* _RECORDS FOR THE EXERCISE_
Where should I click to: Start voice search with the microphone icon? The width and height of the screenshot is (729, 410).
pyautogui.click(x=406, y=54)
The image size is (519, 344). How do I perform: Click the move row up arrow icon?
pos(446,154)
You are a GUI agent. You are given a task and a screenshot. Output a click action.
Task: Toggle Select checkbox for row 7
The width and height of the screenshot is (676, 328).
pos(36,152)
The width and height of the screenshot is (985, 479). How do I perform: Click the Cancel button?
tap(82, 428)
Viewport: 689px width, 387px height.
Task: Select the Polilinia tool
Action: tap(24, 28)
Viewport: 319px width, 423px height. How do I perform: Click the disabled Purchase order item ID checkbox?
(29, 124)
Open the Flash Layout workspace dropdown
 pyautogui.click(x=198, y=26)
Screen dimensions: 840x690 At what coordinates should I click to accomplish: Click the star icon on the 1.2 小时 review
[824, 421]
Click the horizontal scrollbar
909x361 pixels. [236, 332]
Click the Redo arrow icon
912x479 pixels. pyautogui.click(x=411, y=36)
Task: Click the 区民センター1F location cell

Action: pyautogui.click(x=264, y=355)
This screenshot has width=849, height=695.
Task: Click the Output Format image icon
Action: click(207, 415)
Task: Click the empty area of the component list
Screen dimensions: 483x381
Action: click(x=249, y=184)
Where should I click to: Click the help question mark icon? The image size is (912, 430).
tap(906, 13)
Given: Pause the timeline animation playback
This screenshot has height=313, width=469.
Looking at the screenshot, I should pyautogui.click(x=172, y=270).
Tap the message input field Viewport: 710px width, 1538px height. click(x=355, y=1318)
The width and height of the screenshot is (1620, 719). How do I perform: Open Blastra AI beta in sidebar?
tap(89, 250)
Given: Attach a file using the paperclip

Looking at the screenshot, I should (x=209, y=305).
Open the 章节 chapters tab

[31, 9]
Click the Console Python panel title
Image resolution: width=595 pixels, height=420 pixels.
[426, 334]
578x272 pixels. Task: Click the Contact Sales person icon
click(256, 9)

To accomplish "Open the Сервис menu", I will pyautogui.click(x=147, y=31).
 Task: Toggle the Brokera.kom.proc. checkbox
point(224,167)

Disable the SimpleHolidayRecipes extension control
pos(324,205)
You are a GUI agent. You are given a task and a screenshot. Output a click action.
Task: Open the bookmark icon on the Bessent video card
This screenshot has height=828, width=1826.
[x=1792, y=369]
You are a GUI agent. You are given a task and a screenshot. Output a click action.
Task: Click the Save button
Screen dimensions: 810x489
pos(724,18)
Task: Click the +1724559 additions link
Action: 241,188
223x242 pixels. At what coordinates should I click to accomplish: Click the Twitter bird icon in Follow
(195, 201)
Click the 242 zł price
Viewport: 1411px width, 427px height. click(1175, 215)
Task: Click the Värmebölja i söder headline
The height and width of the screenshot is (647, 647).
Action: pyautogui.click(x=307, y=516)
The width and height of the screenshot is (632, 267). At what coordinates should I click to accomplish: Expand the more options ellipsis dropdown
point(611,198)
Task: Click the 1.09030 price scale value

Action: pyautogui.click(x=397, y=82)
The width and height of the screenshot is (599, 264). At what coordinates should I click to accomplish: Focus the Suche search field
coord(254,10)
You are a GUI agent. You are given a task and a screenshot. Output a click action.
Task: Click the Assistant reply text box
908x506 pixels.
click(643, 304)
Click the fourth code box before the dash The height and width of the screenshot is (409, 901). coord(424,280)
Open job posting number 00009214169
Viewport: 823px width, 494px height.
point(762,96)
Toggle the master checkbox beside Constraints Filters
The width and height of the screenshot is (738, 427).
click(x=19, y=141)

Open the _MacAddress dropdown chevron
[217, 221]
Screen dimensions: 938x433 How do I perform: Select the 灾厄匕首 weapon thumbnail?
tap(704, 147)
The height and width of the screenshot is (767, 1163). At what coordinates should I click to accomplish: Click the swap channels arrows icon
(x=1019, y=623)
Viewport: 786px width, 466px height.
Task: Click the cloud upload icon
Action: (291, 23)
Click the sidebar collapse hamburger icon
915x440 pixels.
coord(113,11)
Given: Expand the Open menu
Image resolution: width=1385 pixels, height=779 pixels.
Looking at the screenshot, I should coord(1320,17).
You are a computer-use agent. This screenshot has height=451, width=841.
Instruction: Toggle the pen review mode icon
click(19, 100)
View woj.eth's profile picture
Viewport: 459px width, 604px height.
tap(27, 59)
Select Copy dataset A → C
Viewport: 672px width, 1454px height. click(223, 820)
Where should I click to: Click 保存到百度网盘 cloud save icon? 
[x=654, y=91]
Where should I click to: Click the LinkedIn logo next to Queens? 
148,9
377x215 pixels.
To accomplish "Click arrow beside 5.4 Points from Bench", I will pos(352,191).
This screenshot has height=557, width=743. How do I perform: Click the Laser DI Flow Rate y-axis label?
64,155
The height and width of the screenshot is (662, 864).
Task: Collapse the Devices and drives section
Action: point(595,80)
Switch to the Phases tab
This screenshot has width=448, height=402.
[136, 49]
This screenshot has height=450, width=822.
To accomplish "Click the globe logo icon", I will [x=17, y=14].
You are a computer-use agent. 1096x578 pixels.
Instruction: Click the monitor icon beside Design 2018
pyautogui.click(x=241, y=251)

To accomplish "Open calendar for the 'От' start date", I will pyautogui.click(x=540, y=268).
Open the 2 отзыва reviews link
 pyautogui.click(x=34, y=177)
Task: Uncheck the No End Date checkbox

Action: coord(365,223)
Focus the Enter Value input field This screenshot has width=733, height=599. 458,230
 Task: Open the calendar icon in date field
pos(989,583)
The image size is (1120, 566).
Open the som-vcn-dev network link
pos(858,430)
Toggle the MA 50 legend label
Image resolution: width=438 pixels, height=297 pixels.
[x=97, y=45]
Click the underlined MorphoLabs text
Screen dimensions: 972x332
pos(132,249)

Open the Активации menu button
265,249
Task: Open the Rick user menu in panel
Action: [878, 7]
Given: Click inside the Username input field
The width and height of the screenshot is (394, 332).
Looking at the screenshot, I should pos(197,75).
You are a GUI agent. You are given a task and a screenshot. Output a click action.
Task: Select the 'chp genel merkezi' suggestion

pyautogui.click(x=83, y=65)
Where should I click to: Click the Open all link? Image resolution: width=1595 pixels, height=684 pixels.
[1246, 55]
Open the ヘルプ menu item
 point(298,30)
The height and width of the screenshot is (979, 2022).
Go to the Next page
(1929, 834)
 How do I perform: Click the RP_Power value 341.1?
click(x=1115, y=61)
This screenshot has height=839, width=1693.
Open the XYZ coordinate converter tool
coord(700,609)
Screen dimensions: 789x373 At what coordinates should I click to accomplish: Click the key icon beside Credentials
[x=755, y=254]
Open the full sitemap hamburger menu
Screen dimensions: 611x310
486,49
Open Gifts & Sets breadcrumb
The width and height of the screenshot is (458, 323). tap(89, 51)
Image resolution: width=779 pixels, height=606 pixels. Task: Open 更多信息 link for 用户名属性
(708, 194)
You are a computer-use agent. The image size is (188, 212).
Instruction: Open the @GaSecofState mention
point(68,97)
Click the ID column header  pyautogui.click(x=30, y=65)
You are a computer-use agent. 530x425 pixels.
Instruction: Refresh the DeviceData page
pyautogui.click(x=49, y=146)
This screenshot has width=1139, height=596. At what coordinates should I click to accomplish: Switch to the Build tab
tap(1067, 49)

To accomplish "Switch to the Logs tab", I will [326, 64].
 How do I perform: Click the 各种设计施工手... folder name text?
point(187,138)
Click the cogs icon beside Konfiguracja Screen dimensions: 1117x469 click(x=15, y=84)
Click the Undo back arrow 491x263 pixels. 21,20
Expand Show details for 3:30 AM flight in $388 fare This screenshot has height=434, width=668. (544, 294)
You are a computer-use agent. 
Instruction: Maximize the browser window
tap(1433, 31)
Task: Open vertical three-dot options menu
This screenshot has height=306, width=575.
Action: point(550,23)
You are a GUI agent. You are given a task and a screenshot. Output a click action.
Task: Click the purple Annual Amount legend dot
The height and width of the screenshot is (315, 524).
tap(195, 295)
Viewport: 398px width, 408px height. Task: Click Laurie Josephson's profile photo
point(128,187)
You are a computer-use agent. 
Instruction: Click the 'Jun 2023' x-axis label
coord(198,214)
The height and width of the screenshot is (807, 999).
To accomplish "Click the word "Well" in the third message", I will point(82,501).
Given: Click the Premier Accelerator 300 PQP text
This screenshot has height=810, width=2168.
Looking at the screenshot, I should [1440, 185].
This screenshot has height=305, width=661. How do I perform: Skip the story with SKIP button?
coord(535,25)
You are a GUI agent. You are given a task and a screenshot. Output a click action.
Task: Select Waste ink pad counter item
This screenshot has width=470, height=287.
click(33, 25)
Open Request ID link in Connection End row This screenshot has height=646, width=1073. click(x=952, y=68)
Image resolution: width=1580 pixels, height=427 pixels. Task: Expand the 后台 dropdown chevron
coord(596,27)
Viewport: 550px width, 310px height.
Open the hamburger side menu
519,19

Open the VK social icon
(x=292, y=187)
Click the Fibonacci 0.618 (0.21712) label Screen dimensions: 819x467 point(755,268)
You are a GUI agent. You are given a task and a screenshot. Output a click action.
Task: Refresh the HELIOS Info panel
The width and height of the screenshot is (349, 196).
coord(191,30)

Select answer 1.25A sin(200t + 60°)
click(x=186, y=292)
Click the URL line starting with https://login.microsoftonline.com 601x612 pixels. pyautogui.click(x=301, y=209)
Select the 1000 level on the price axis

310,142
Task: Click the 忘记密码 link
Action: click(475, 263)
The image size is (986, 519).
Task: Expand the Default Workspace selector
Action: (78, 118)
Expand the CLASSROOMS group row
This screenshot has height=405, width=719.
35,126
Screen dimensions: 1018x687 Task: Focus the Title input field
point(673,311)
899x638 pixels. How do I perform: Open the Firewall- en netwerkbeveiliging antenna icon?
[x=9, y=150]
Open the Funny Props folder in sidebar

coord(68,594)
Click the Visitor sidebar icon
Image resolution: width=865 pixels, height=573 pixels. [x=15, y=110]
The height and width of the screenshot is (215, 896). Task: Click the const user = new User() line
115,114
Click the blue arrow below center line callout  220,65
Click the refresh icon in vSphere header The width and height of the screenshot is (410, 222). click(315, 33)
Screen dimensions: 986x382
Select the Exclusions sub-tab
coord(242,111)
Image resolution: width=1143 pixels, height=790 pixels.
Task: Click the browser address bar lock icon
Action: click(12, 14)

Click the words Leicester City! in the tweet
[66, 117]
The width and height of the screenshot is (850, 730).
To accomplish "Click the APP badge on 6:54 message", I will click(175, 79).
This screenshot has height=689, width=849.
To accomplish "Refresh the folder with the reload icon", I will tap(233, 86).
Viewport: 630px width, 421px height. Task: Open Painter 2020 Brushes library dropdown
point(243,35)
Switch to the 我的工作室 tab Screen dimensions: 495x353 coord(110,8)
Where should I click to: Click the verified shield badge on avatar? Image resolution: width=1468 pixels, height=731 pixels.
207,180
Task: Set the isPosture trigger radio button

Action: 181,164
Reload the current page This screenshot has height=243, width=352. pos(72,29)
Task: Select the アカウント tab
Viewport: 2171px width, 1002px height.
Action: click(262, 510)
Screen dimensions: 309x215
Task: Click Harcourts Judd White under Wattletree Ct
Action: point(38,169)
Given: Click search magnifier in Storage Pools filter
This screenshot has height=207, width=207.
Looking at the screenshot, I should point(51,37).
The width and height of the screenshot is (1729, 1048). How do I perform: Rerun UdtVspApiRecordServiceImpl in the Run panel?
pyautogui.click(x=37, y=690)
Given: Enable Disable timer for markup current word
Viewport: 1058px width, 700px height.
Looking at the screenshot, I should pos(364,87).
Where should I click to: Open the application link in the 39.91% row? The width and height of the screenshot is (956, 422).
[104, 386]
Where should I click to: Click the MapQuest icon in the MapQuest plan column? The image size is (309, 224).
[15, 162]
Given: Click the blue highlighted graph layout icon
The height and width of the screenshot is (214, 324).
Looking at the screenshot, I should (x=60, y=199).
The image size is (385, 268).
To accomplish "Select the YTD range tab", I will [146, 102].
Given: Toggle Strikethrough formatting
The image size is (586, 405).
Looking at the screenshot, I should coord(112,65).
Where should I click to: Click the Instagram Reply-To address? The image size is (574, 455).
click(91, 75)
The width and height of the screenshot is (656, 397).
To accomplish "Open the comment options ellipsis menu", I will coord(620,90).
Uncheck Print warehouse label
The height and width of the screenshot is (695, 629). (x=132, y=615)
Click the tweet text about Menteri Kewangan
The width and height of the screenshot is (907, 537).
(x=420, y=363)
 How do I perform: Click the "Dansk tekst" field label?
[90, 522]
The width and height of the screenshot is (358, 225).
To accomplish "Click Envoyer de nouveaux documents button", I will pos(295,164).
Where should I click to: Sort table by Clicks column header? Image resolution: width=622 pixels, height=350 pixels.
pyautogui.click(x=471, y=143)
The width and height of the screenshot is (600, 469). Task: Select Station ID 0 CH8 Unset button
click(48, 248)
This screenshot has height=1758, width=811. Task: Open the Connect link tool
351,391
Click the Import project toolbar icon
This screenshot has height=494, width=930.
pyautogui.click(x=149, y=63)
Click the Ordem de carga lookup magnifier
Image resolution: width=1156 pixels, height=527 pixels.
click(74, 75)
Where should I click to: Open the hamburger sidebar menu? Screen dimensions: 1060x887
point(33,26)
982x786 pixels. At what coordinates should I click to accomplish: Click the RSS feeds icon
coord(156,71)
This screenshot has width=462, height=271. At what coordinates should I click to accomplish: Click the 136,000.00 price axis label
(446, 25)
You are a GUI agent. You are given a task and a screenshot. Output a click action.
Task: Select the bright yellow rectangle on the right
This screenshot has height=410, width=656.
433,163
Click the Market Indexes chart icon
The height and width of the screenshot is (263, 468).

* _HOW TO COMPLETE THIS TASK_
Using the entries above, extract exactly the span from the line with "Where should I click to: Click the verified" to the line with "Task: Select the アカウント tab", both lines included; leave out everything else.

* _FINISHED TASK_
Where should I click to: Click the verified shield badge on avatar? Image resolution: width=1468 pixels, height=731 pixels.
207,180
Task: Set the isPosture trigger radio button

Action: 181,164
Reload the current page This screenshot has height=243, width=352. pos(72,29)
Task: Select the アカウント tab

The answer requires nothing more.